Los testimonios acumulados en el foro oficial de la comunidad Samsung son alarmantes. Un propietario del Galaxy S24 asegura que su dispositivo apenas dura tres horas con una carga completa y que, además, el proceso de carga tarda hasta cinco horas en completarse. En el caso del Galaxy S25, al menos un usuario reportó que su teléfono llega a cero en apenas dos horas de uso normal.
Tras revisar el consumo de batería en sus respectivos dispositivos, varios afectados apuntan a Knox Matrix como el principal responsable. En capturas de pantalla compartidas en los foros, esta aplicación aparece utilizando una cantidad desproporcionada de energía y manteniendo el procesador en niveles de actividad constantemente elevados. Knox Matrix es un componente central de la infraestructura de seguridad de Samsung: su función es detectar amenazas, aislar dispositivos comprometidos y sincronizar credenciales de forma segura entre dispositivos Android. Precisamente por estar tan integrado en el sistema, no puede desinstalarse de manera sencilla.

Hasta el momento, Samsung no ha emitido ningún comunicado oficial reconociendo el problema. Sin embargo, los moderadores de la comunidad de la marca han comenzado a solicitar a los usuarios afectados que acudan a un técnico de servicio, con el objetivo de recopilar información diagnóstica que permita identificar el origen del fallo con mayor precisión.

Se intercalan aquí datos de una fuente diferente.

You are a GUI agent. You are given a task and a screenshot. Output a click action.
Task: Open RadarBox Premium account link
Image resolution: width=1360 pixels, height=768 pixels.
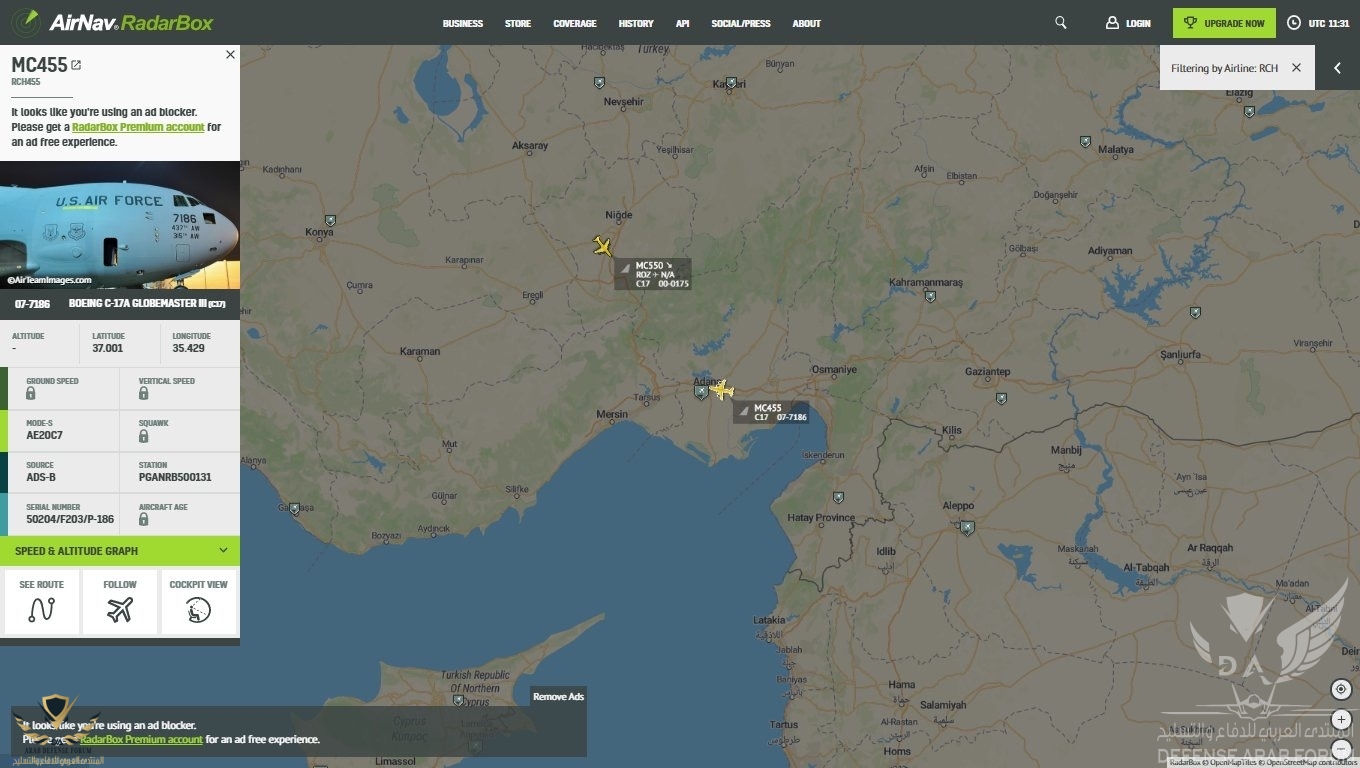(x=138, y=127)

La situación resulta especialmente llamativa considerando que Samsung atraviesa un período crítico en su división móvil, con presiones financieras significativas. Que una actualización de seguridad —cuyo propósito es proteger al usuario— termine deteriorando la experiencia de uso de dos de sus buques insignia más recientes supone un golpe adicional a la imagen de la marca. Se espera que la compañía publique en los próximos días un parche correctivo que revierta los efectos negativos del update, aunque por ahora los propietarios de ambos modelos se encuentran sin una solución definitiva a su alcance.